Professor Alex S. Vitale

Thursday 15 April 2021 ~ 12:30-1:30pm Pacific

with ASL interpretation

Policy researchers like David Kennedy, Thomas Abt, and Patrick Sharkey, who know that most policing doesn’t work, continue to insist that we couldn’t possibly “defund the police” and must instead continue to kowtow to the supremacy of policing because it’s the most important part of any effort to respond to violence. While serious crime is at near record lows after over 25 years of decline, the US remains an incredibly violent country and that violence is heavily concentrated among men in the most disadvantaged communities and typically enacted by those who have been the most abandoned by the defunding of communities. There are three ways to respond to this concern about violence: question the framing, point out the failures of policing, and describe specific community-based violence reduction strategies, while we work on longer term social transformations.

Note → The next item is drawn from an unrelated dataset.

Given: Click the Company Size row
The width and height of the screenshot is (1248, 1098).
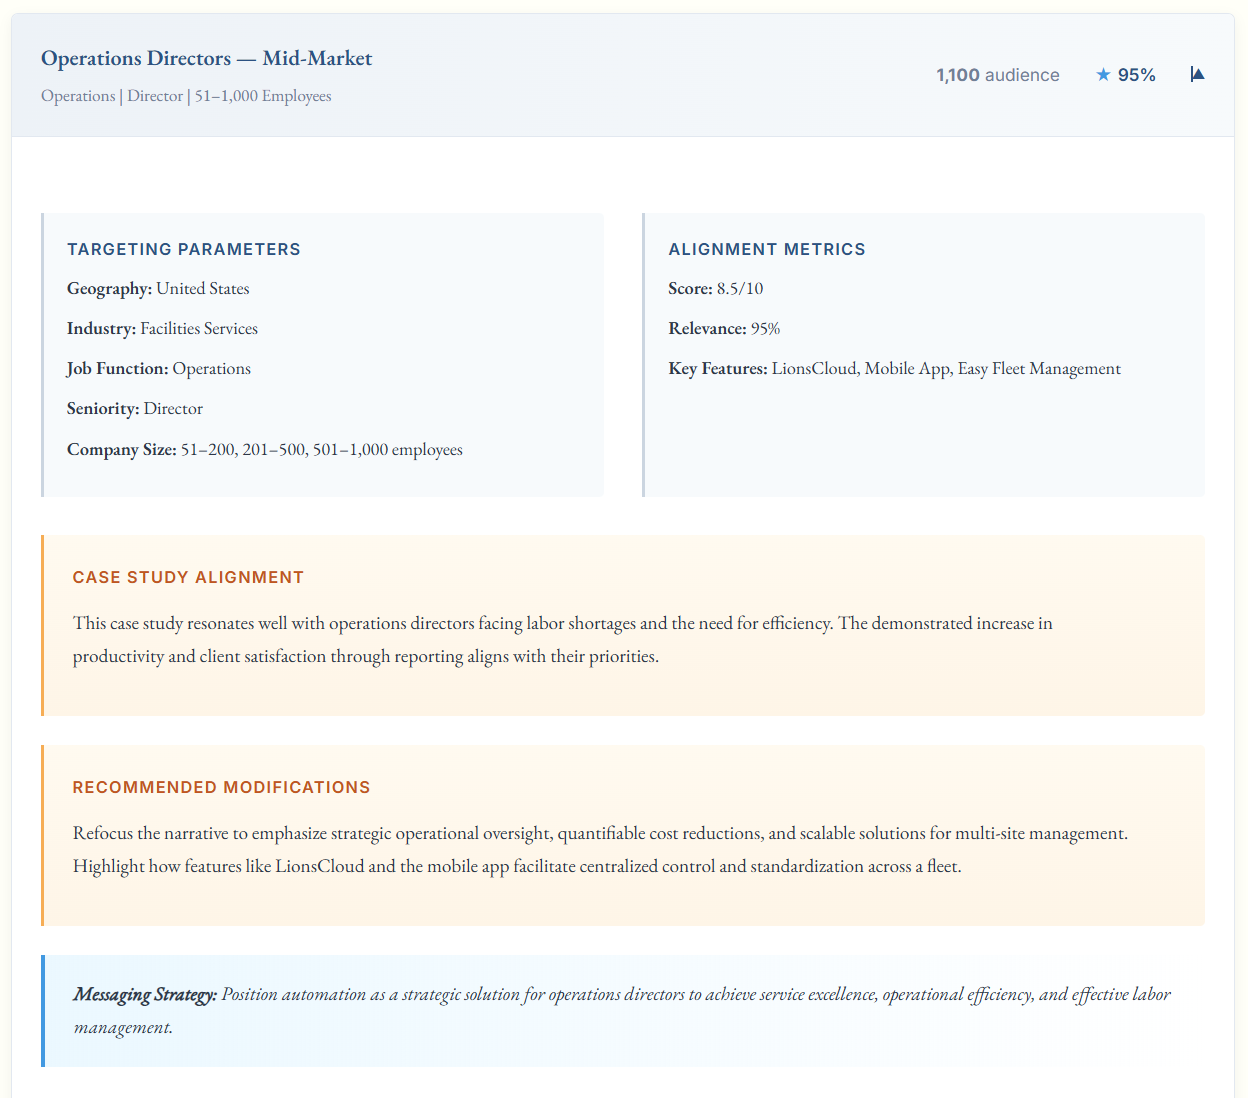Looking at the screenshot, I should [x=264, y=450].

Alex S. Vitale is Professor of Sociology and Coordinator of the Policing and Social Justice Project at Brooklyn College and a Visiting Professor at London Southbank University. He has spent the last 30 years writing about policing and consults both police departments and human rights organizations internationally. Prof. Vitale is the author of City of Disorder: How the Quality of Life Campaign Transformed New York Politics and The End of Policing. His academic writings on policing have appeared in Policing and Society, Police Practice and Research, Mobilization, and Contemporary Sociology. He is also a frequent essayist, whose writings have been published in The NY Times, Washington Post, The Guardian, The Nation, Vice News, Fortune, and USA Today. He has also appeared on CNN, MSNBC, CNBC, NPR, PBS, Democracy Now, and The Daily Show with Trevor Noah.